Bitcoin’s bull run is far from over, and the numbers don’t lie. We’re already 624 days into this rally, and while the gains so far are nothing to scoff at, they’re nothing compared to what we’ve seen in the past.
The previous bull cycle from 2019 to 2022 saw Bitcoin explode to a 20x trough-to-peak increase. This time, we’ve only hit 3.5x, which means there’s still plenty of room for BTC to keep climbing.
Bybit and BlockScholes have been digging into the data, and they’re saying we might have another 350 days of this bull run left. That’s nearly a full year more of Bitcoin potentially smashing through all-time highs.
Bitcoin’s unique market behavior
The current bull market is doing something different this time around. Typically, when Bitcoin goes up, we see Ethereum and other altcoins riding its coattails. But not this time.
BTC’s price has been inching up without dragging the altcoin market with it. Instead, Ethereum and the rest have been pretty flat, and Bitcoin itself hasn’t hit the kind of successive new highs we’d usually expect.
This isn’t how it usually goes down. In previous bull markets, Bitcoin’s peaks were always accompanied by a surge in altcoins, with the whole market going crazy before everything crashed back down.
The fact that we’re not seeing this kind of behavior could mean that this bull run hasn’t hit its true peak yet.
Bitcoin’s consolidation over the last few months, where it’s been trading in a tight range instead of shooting up, means that the market is building up steam.
BlockScholes points out that Bitcoin’s correlation with some macroeconomic factors is also off this time. Historically, BTC has thrived when the U.S. dollar is weak and when monetary policy is loose.
But right now, neither of those conditions is in play, yet Bitcoin is still rallying.
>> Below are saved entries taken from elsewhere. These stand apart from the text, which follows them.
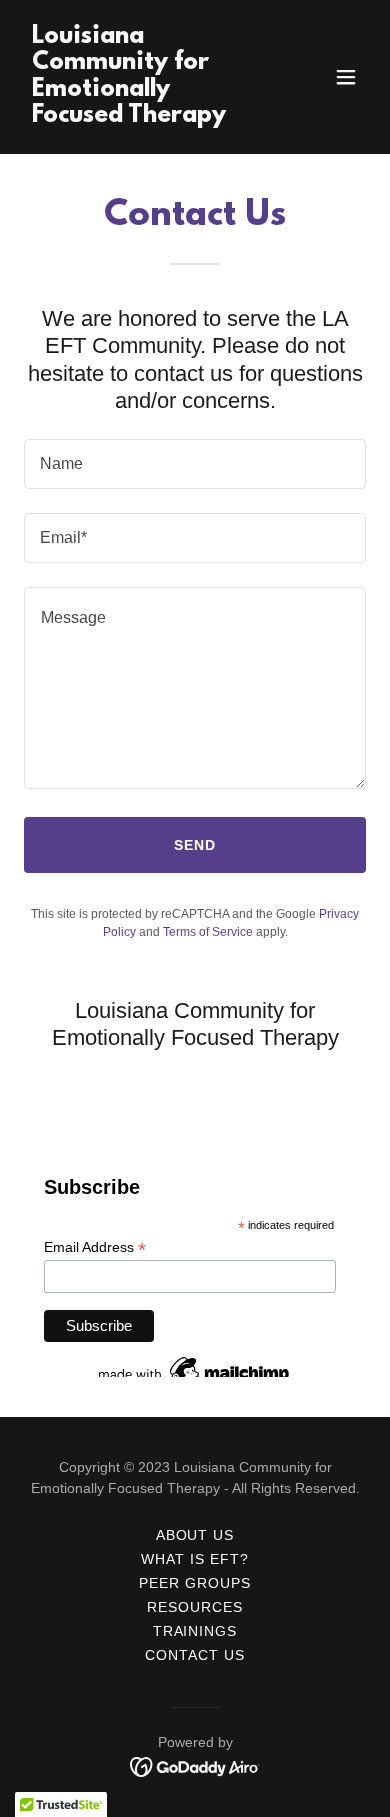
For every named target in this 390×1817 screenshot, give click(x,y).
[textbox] (195, 464)
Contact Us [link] (195, 1655)
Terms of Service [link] (208, 932)
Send (195, 845)
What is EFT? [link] (195, 1559)
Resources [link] (195, 1607)
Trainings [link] (195, 1631)
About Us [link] (195, 1535)
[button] (346, 77)
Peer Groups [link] (195, 1583)
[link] (143, 116)
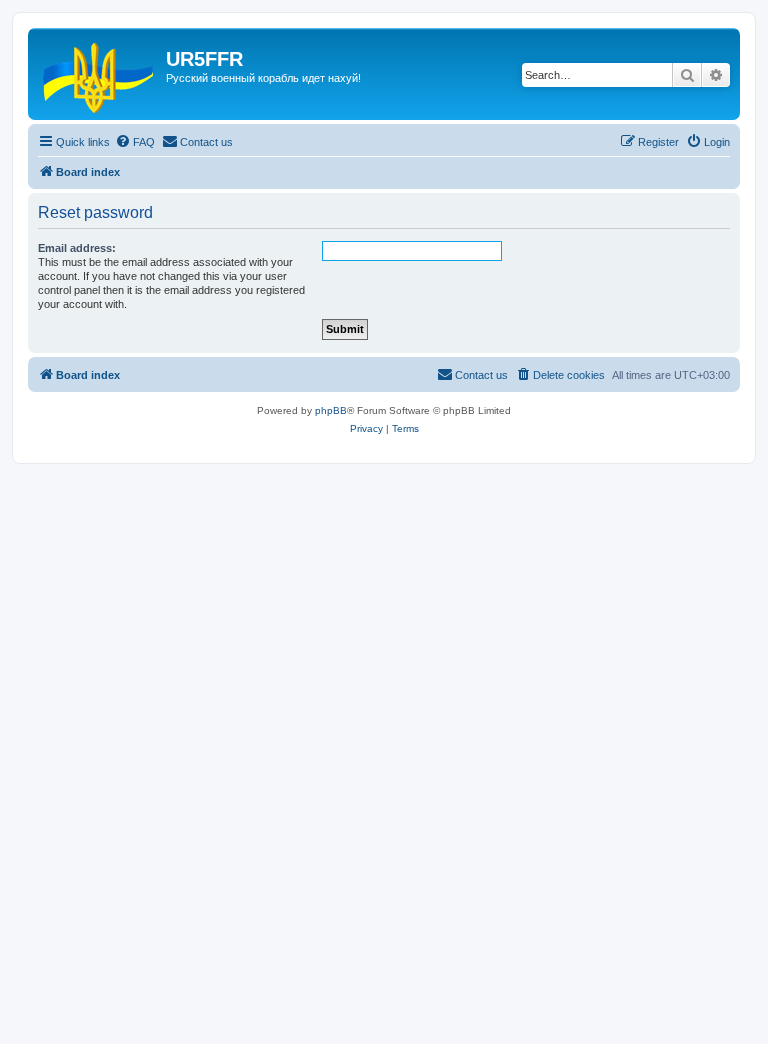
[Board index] (99, 74)
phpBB (331, 410)
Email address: (77, 248)
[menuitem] (135, 142)
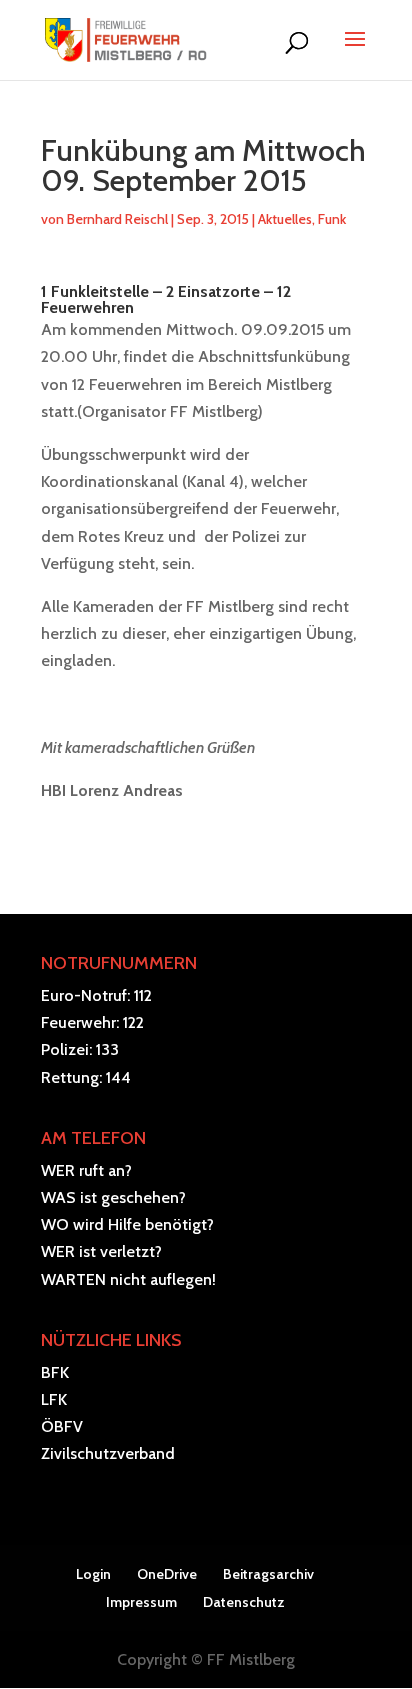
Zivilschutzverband (108, 1453)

The old rules just don’t seem to apply anymore.
Institutional demand drives the market
Another twist in this bull market is the role of institutional demand. Until March this year, spot ETFs were seeing a steady increase in BTC holdings.
Institutional investors were piling in, and Bitcoin’s price was following suit, reaching a new all-time high early in the year.
But something changed after mid-March. The inflow of capital into these ETFs suddenly dried up, and with it, price growth stalled. Clearly, the wave of new institutional money might have hit a temporary ceiling.
The lack of fresh demand from these big players has had a noticeable impact on the market, especially around the time of Bitcoin’s halving event on April 20, 2024.
The halving, which typically drives Bitcoin’s price higher thanks to reduced supply, didn’t have the explosive effect many had hoped for. Instead, the price action has been more subdued, reflecting the pause in institutional buying.
But here’s what Bybit and BlockScholes believe: the bull run isn’t necessarily over just because institutional demand has slowed down. Bitcoin has a history of performing well after its halving events, and this time is no different regardless.
Sentiment doesn’t tell the whole story
Right now, the mood in the market is a bit gloomy. Sentiment indicators show that traders are feeling pretty bearish, with embedded volatility in derivatives markets hinting at caution.
But history tells us that low sentiment doesn’t always mean the end of a bull run. Take the 2021 cycle, for example. Bitcoin’s hash power took a massive hit, sentiment tanked, and everyone thought the bull run was over.
But instead of crashing, the market bounced back stronger, hitting new highs before finally topping out. This could be what we’re seeing now—another dip in sentiment that doesn’t necessarily signal the end of the rally.
BlockScholes’ data suggests that the current downbeat mood might just be a temporary blip. The market has been resilient before, and it could very well push through this rough patch to continue its upward trend.